**WHAT YOU SHOULD DO**
Once you find a line containing the word "output" in the entries below, copy it.

**DATA**
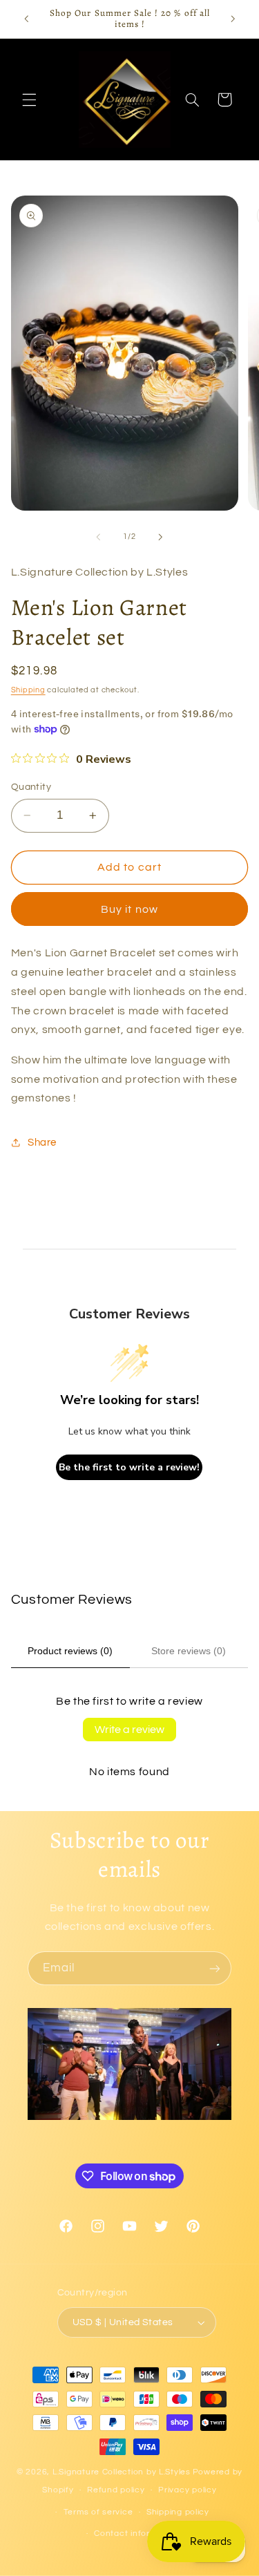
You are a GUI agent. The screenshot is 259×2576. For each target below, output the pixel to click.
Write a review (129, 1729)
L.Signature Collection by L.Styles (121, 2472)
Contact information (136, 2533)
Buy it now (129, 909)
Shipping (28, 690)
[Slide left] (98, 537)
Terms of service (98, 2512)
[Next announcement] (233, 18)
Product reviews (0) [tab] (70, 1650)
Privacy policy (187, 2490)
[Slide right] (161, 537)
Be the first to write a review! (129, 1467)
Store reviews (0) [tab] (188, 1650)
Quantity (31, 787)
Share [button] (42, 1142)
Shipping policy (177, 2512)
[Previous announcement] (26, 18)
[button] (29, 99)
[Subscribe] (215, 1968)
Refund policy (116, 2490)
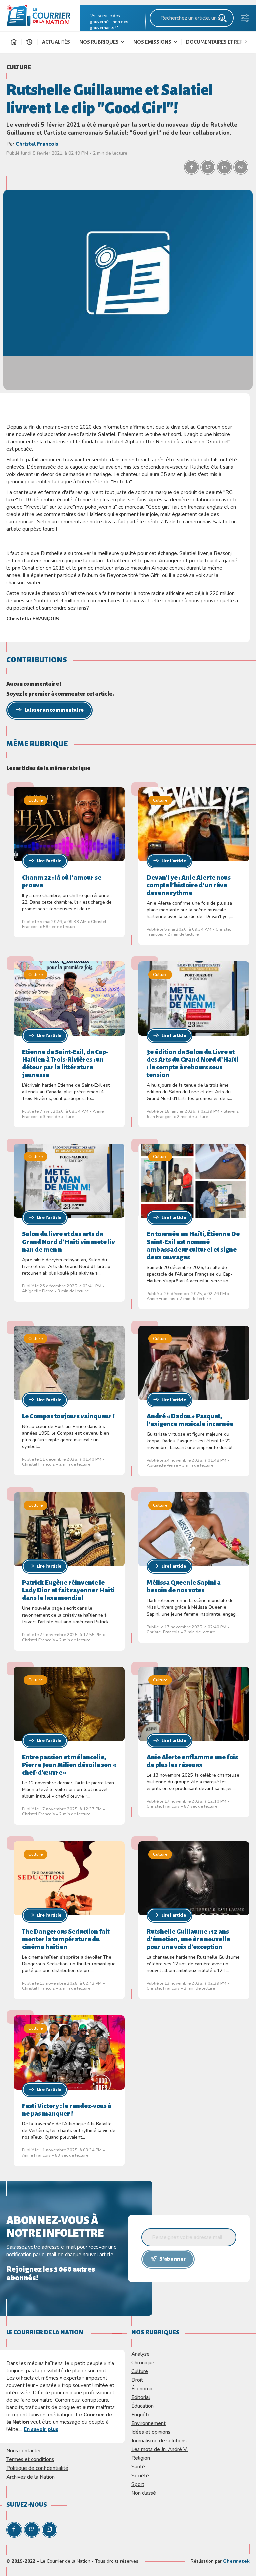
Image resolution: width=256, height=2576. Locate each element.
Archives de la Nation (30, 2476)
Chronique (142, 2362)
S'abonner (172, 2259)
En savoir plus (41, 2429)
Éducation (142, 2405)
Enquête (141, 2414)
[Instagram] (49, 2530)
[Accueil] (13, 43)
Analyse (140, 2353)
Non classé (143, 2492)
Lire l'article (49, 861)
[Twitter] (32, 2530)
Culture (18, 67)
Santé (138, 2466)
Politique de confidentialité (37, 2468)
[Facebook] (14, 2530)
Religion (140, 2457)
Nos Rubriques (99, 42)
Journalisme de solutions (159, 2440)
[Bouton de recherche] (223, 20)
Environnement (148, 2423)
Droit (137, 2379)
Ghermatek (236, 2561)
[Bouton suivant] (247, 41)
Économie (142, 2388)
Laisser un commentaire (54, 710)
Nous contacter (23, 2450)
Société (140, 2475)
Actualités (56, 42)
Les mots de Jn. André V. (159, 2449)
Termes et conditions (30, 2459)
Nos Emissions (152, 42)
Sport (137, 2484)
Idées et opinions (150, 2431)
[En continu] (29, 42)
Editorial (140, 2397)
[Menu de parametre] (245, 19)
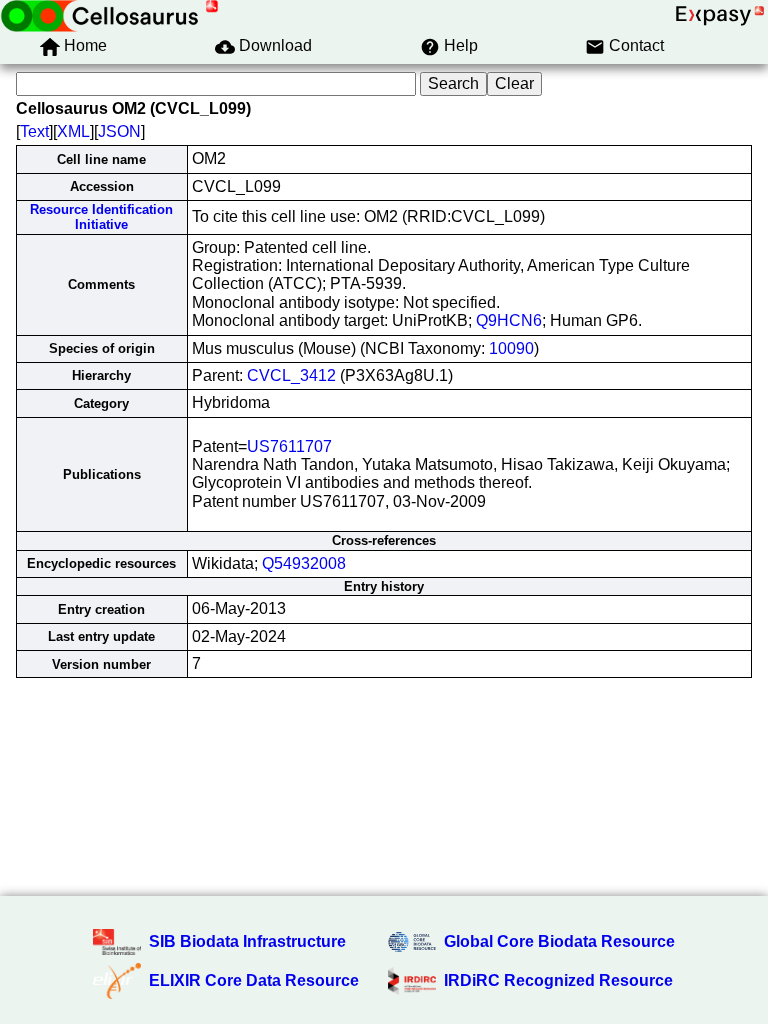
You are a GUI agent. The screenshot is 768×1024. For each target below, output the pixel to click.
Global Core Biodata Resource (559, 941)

**TASK RESPONSE**
You are a GUI agent. The screenshot is 259×2576. For each target below, output the pixel to click.
You are a GUI agent. The screenshot is 768×1024. For each target below, output the pixel to click.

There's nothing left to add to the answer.